Regulation of Glucokinase Activity by Glucokinase Regulatory Protein

• GKRP regulates the activity of glucokinase.
• In the presence of fructose-6-phosphate, GKRP binds tightly to glucokinase and inactivates it.
• When glucose concentrations increase, glucokinase is released from GKRP, permitting phosphorylation of glucose.
• Glucokinase functions as a glucose sensor in glucose homeostasis.

Isomerization of Glucose 6-Phosphate

• Catalyzed by phosphoglucose isomerase.
• Reaction is reversible
• Not a rate-limiting or regulated step

Phosphorylation of Fructose 6-phosphate

• Catalyzed by phosphofructokinase-1 (PFK-1).
• Important control point in glycolysis.
• Regulation by energy levels within the cell (inhibited by high ATP & citrate, activated by high AMP).
• Regulation by fructose 2,6-bisphosphate (potent activator of PFK-1, can override ATP inhibition).

Cleavage of Fructose 1,6-bisphosphate

• Aldolase cleaves fructose 1,6-bisphosphate into dihydroxyacetone phosphate (DHAP) and glyceraldehyde 3-phosphate.
• Reaction is reversible and not regulated

Isomerization of Dihydroxyacetone Phosphate (DHAP)

• Triose phosphate isomerase interconverts DHAP and glyceraldehyde 3-phosphate.

Oxidation of Glyceraldehyde 3-phosphate

• First oxidation-reduction reaction in glycolysis, catalyzed by glyceraldehyde-3-phosphate dehydrogenase (GPDH).
• NAD+ is regenerated in the cell for glycolysis through either lactate production (anaerobic glycolysis) or by respiration (aerobic glycolysis).

Synthesis of 3-phosphoglycerate, ATP Production, and Shift of Phosphate Group

• Steps in glycolysis producing ATP & phosphorylated intermediates

Dehydration of 2-phosphoglycerate

• Processes to form phosphoenolpyruvate

Formation of Pyruvate

• Catalyzed by pyruvate kinase (PK), the third irreversible step in glycolysis.
• Feedforward regulation by fructose-1,6-bisphosphate.
• Regulation by phosphorylation - the protein kinase leads to inactivation.
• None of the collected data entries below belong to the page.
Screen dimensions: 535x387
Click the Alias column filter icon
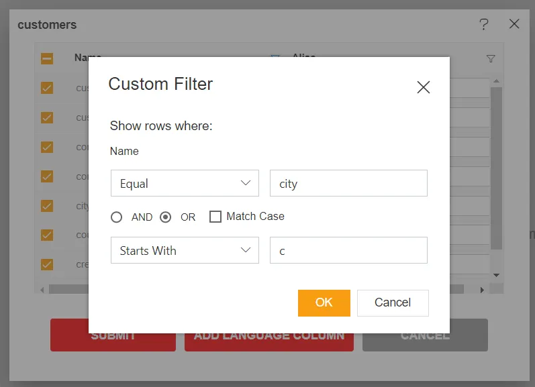point(491,59)
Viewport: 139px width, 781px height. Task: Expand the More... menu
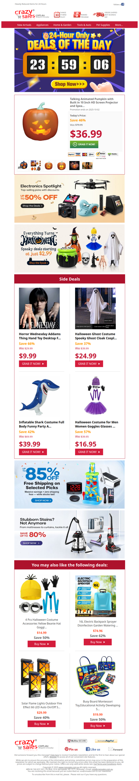119,25
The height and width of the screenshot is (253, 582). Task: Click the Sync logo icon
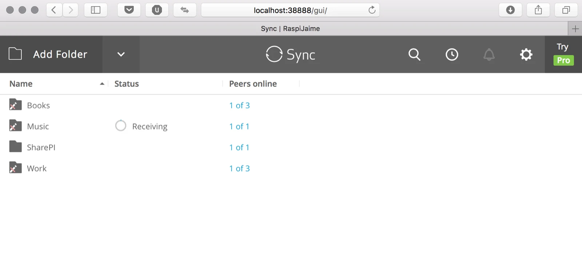pos(274,54)
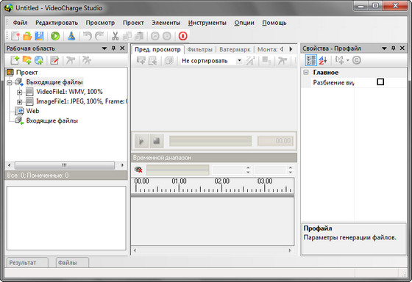This screenshot has height=282, width=412.
Task: Switch to the Ватермарк tab
Action: click(235, 49)
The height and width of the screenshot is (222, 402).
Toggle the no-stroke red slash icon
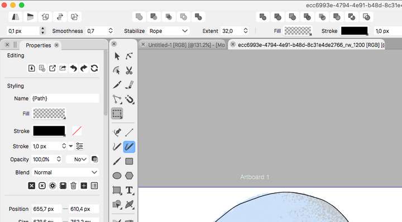pyautogui.click(x=76, y=131)

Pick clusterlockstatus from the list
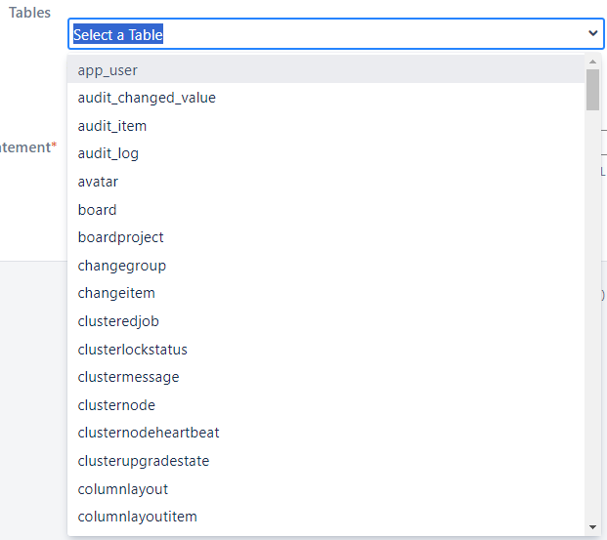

Dephosphorylation reactivates it.
• PK deficiency relates to RBC maturation and lack of mitochondrial function.

Reduction of Pyruvate to Lactate

• Lactate dehydrogenase (LDH) catalzyes the conversion of pyruvate to lactate by reducing NAD+ to NADH

Energy Yield from Glycolysis

• Anaerobic glycolysis: 2 molecules of ATP/glucose; no net change in NADH.
• Aerobic glycolysis: 2 molecules of ATP/glucose; 2 molecules of NADH.

Hormonal Regulation of Glycolysis

• Insulin and glucagon reciprocally regulate glycolysis at 3 major control points.
• The regulatory enzymes involved are transcriptionally upregulated (insulin) or downregulated (glucagon).
• Hormonal regulation is coupled with the quick allosteric inhibition and activation, and covalent (phosphorylation/dephosphorylation) regulation.

Summary

• Key elements of glycolysis: 3 irreversible reaction steps, importance of ATP and NAD+.

Why is CHO Metabolism of Interest to You?

• Changes in cancer cells:
  • Cancer cells often preferentially use anaerobic glycolysis (Warburg effect)
  • Changes in glucose metabolism are implicated.

Changes in Glucose Metabolism in Cancer Cells

• Detailed molecular mechanisms involved in the change in glucose metabolism in cancer cells.

Aldolase B-Mediated Fructose Metabolism Drives Metabolic Reprogramming of Colon Cancer Liver Metastasis

• Summary of article about fructose metabolism in colon cancer.

What You Should Know at the End of This Lecture

• Summary of key points for glycolysis in metabolism and related topics.